EXTRACTED RECORDS:
--

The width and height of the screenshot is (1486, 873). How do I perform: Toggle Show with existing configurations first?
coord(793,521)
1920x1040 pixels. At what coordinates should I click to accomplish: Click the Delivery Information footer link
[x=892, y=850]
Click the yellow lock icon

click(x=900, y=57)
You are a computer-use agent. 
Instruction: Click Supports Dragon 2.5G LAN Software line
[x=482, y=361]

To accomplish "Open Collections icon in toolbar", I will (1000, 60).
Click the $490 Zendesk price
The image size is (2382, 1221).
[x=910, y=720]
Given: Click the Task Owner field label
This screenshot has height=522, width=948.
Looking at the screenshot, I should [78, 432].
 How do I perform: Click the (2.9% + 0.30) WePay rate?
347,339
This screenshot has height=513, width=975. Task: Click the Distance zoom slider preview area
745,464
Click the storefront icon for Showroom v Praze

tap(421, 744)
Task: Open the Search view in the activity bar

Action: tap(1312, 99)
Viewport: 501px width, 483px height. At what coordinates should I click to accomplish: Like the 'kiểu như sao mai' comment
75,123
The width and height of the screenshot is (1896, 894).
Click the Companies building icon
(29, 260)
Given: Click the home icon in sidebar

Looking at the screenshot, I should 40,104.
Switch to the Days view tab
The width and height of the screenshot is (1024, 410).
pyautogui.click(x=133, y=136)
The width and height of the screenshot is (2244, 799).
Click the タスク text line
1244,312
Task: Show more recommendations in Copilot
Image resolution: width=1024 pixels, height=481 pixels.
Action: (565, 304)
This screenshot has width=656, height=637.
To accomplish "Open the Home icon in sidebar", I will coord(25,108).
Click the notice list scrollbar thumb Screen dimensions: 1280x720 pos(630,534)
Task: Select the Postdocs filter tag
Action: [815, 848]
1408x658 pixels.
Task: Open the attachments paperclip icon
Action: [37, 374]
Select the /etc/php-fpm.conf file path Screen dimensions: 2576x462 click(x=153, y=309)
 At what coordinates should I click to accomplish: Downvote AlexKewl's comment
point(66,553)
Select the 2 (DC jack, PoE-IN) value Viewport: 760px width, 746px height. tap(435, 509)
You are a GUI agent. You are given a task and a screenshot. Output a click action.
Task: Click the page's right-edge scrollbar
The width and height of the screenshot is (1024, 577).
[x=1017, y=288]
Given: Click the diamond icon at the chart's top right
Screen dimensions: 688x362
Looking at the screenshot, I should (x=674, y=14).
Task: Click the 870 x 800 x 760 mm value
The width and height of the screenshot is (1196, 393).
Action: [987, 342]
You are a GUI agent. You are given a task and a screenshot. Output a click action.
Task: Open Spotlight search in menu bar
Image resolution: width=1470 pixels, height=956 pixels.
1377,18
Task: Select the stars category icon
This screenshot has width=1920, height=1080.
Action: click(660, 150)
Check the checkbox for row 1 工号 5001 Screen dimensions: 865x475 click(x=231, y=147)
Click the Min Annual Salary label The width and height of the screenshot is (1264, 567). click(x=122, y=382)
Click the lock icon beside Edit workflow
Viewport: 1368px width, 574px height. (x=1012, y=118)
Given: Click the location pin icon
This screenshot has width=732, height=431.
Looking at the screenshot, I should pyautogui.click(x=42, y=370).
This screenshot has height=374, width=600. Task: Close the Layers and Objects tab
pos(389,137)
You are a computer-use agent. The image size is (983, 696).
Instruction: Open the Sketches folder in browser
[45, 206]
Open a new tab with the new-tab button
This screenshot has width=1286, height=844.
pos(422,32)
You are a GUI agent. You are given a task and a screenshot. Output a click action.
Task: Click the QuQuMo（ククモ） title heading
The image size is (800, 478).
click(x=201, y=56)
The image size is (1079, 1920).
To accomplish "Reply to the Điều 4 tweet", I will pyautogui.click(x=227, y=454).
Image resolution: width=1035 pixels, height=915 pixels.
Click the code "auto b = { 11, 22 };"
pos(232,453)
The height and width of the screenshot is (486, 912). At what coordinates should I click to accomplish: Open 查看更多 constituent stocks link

--

EXERCISE: Every single line of the listing must be retyped exactly.

RESPONSE:
The width and height of the screenshot is (1486, 873). How do I perform: Toggle Show with existing configurations first?
coord(793,521)
1920x1040 pixels. At what coordinates should I click to accomplish: Click the Delivery Information footer link
[x=892, y=850]
Click the yellow lock icon

click(x=900, y=57)
You are a computer-use agent. 
Instruction: Click Supports Dragon 2.5G LAN Software line
[x=482, y=361]

To accomplish "Open Collections icon in toolbar", I will (1000, 60).
Click the $490 Zendesk price
The image size is (2382, 1221).
[x=910, y=720]
Given: Click the Task Owner field label
This screenshot has height=522, width=948.
Looking at the screenshot, I should [78, 432].
 How do I perform: Click the (2.9% + 0.30) WePay rate?
347,339
This screenshot has height=513, width=975. Task: Click the Distance zoom slider preview area
745,464
Click the storefront icon for Showroom v Praze

tap(421, 744)
Task: Open the Search view in the activity bar

Action: tap(1312, 99)
Viewport: 501px width, 483px height. At what coordinates should I click to accomplish: Like the 'kiểu như sao mai' comment
75,123
The width and height of the screenshot is (1896, 894).
Click the Companies building icon
(29, 260)
Given: Click the home icon in sidebar

Looking at the screenshot, I should 40,104.
Switch to the Days view tab
The width and height of the screenshot is (1024, 410).
pyautogui.click(x=133, y=136)
The width and height of the screenshot is (2244, 799).
Click the タスク text line
1244,312
Task: Show more recommendations in Copilot
Image resolution: width=1024 pixels, height=481 pixels.
Action: (565, 304)
This screenshot has width=656, height=637.
To accomplish "Open the Home icon in sidebar", I will coord(25,108).
Click the notice list scrollbar thumb Screen dimensions: 1280x720 pos(630,534)
Task: Select the Postdocs filter tag
Action: [815, 848]
1408x658 pixels.
Task: Open the attachments paperclip icon
Action: [37, 374]
Select the /etc/php-fpm.conf file path Screen dimensions: 2576x462 click(x=153, y=309)
 At what coordinates should I click to accomplish: Downvote AlexKewl's comment
point(66,553)
Select the 2 (DC jack, PoE-IN) value Viewport: 760px width, 746px height. tap(435, 509)
You are a GUI agent. You are given a task and a screenshot. Output a click action.
Task: Click the page's right-edge scrollbar
The width and height of the screenshot is (1024, 577).
[x=1017, y=288]
Given: Click the diamond icon at the chart's top right
Screen dimensions: 688x362
Looking at the screenshot, I should (x=674, y=14).
Task: Click the 870 x 800 x 760 mm value
The width and height of the screenshot is (1196, 393).
Action: [987, 342]
You are a GUI agent. You are given a task and a screenshot. Output a click action.
Task: Open Spotlight search in menu bar
Image resolution: width=1470 pixels, height=956 pixels.
1377,18
Task: Select the stars category icon
This screenshot has width=1920, height=1080.
Action: click(660, 150)
Check the checkbox for row 1 工号 5001 Screen dimensions: 865x475 click(x=231, y=147)
Click the Min Annual Salary label The width and height of the screenshot is (1264, 567). click(x=122, y=382)
Click the lock icon beside Edit workflow
Viewport: 1368px width, 574px height. (x=1012, y=118)
Given: Click the location pin icon
This screenshot has width=732, height=431.
Looking at the screenshot, I should pyautogui.click(x=42, y=370).
This screenshot has height=374, width=600. Task: Close the Layers and Objects tab
pos(389,137)
You are a computer-use agent. The image size is (983, 696).
Instruction: Open the Sketches folder in browser
[45, 206]
Open a new tab with the new-tab button
This screenshot has width=1286, height=844.
pos(422,32)
You are a GUI agent. You are given a task and a screenshot. Output a click action.
Task: Click the QuQuMo（ククモ） title heading
The image size is (800, 478).
click(x=201, y=56)
The image size is (1079, 1920).
To accomplish "Reply to the Điều 4 tweet", I will pyautogui.click(x=227, y=454).
Image resolution: width=1035 pixels, height=915 pixels.
Click the code "auto b = { 11, 22 };"
pos(232,453)
The height and width of the screenshot is (486, 912). At what coordinates should I click to accomplish: Open 查看更多 constituent stocks link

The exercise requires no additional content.